I have used it as a base in my effort to gradually convert some of our software from classic widget over to qml. However we have struck on some serious problems that we need help with fixing.

Sometimes* the qml renders fine and everything is dandy.

Sometimes in this case means any combination of the following:
+ On some computers
+ On some operating systems
+ On some graphics hardware
+ Using some graphics drivers
+ Using some version of Qt

What happens when it is NOT working is that the entire qml rendering area is white. There are no error messages or crashes or anything usefull to go by except that it is rendered completely white.

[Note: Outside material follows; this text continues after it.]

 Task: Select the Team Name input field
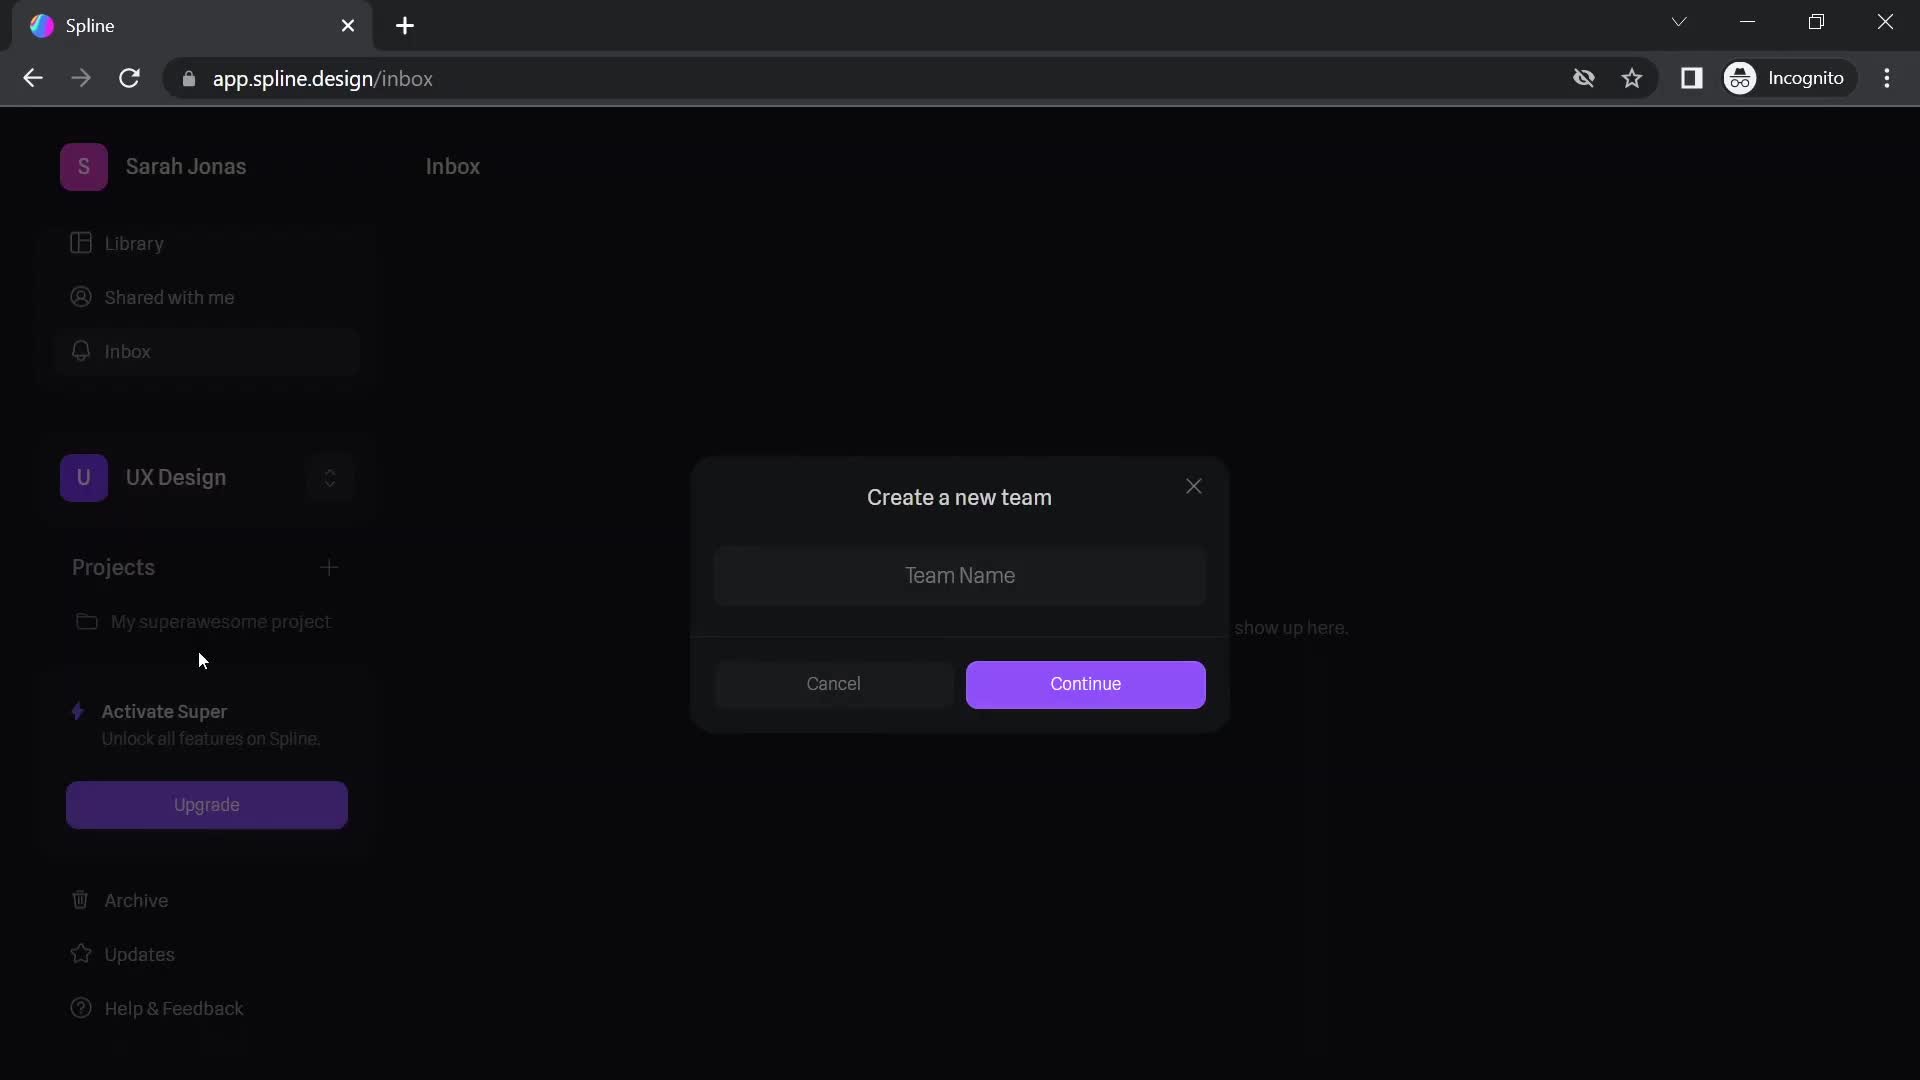959,575
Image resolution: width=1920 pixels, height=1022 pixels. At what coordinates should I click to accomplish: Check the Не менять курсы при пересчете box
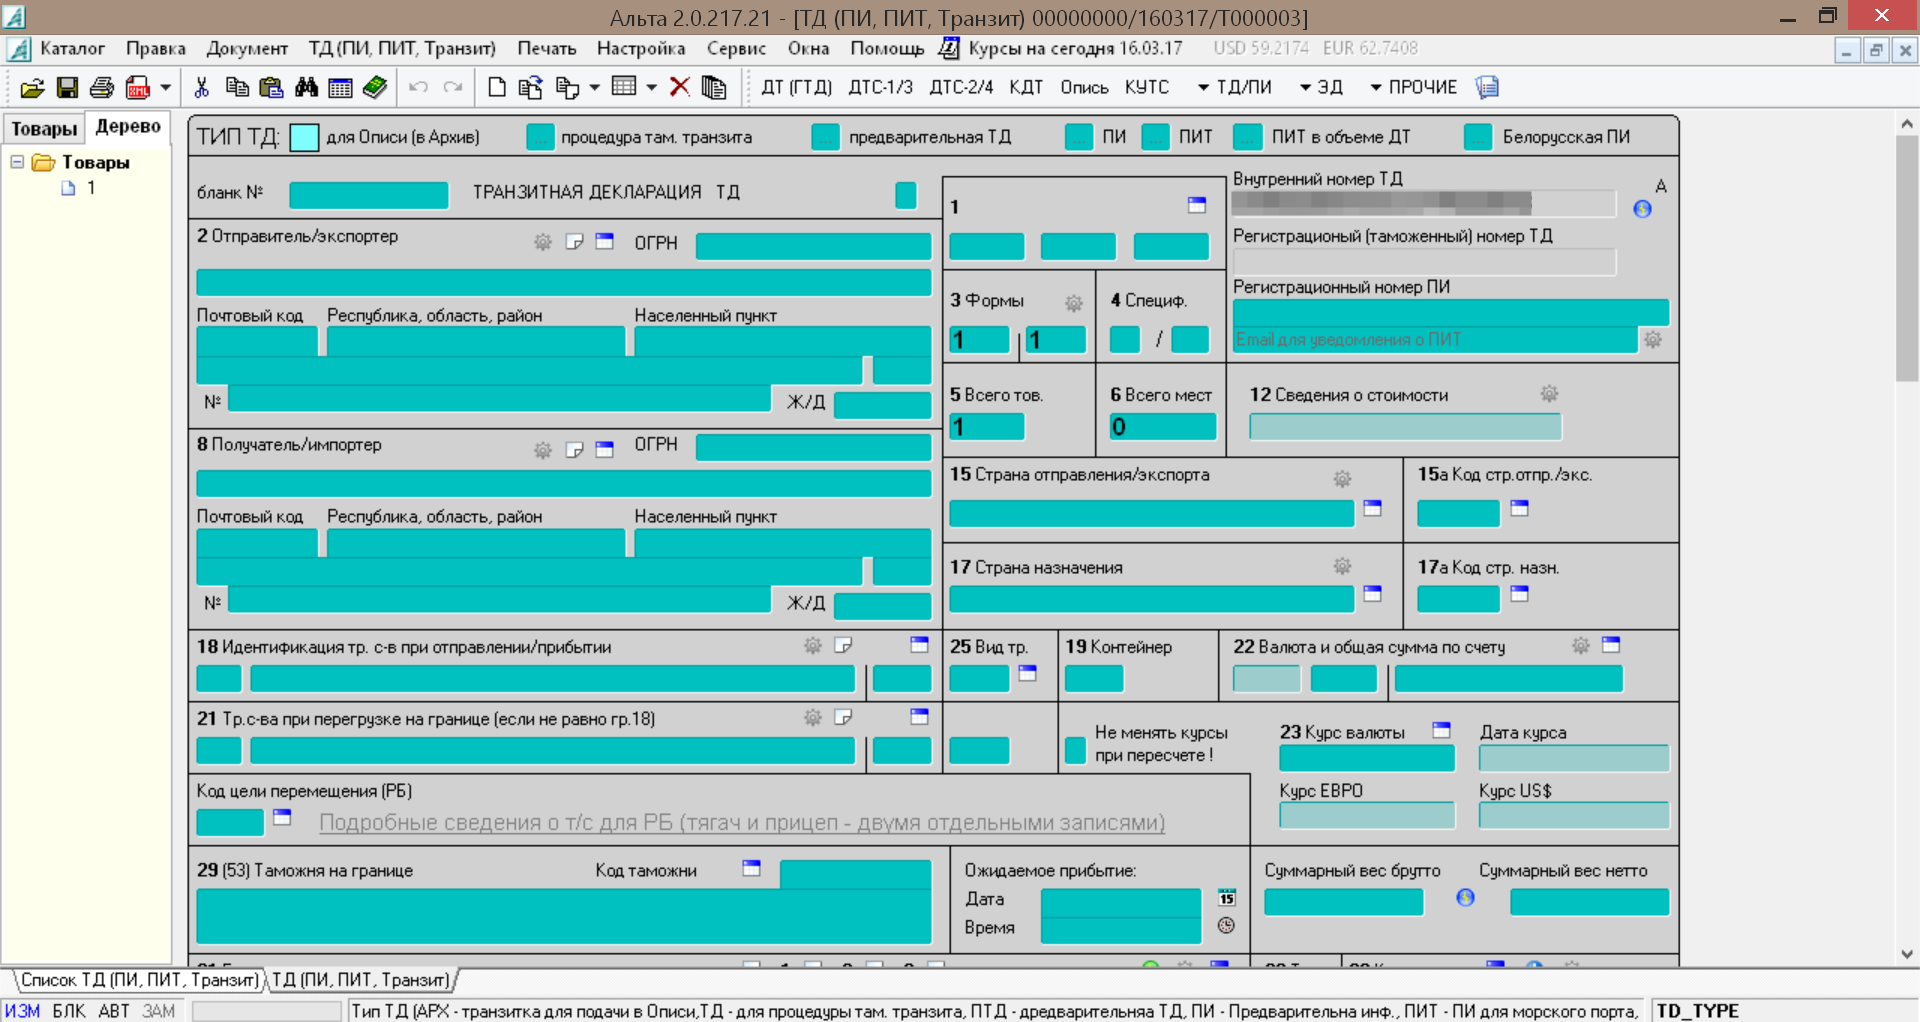(x=1075, y=749)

My hunch is that this might do some strange things that does not fare well with some buggy drivers.

I realize that this is not a problem you can give me a solution to in an instant, but what I am looking for are tips as to how we can pinpoint what happens? How can we lure out some debugging information that we can use?

Thanks!

Re: White screen when integrating qml into widget

Submitted by  jtranter on Mon, 01/27/2014 - 14:22
Comment: 

I polled some of our developers about this and here are some suggestions they had:

Make sure debug output is enabled and going somewhere that you can see it.

First check if the QML view being white behavior happens with the simplest possible mixed QML/QWidget app (and not a full featured app you are working on).

See if it happens with a plain QML-only app (i.e. a bare QQmlScene or the standard Creator QML project) loading a simple QML main program.

Check the behavior when running from within Qt Creator/build environment or from a folder where every dependent library has been placed. It could be a Qt version incompatibility of some sort, with the application attempting to load the wrong libraries.

Do you do any custom OpenGL rendering of QML items, or interact with the QML scenegraph from C++ in any way?

Having the list of platforms where the application fails would be helpful if you can share it with us.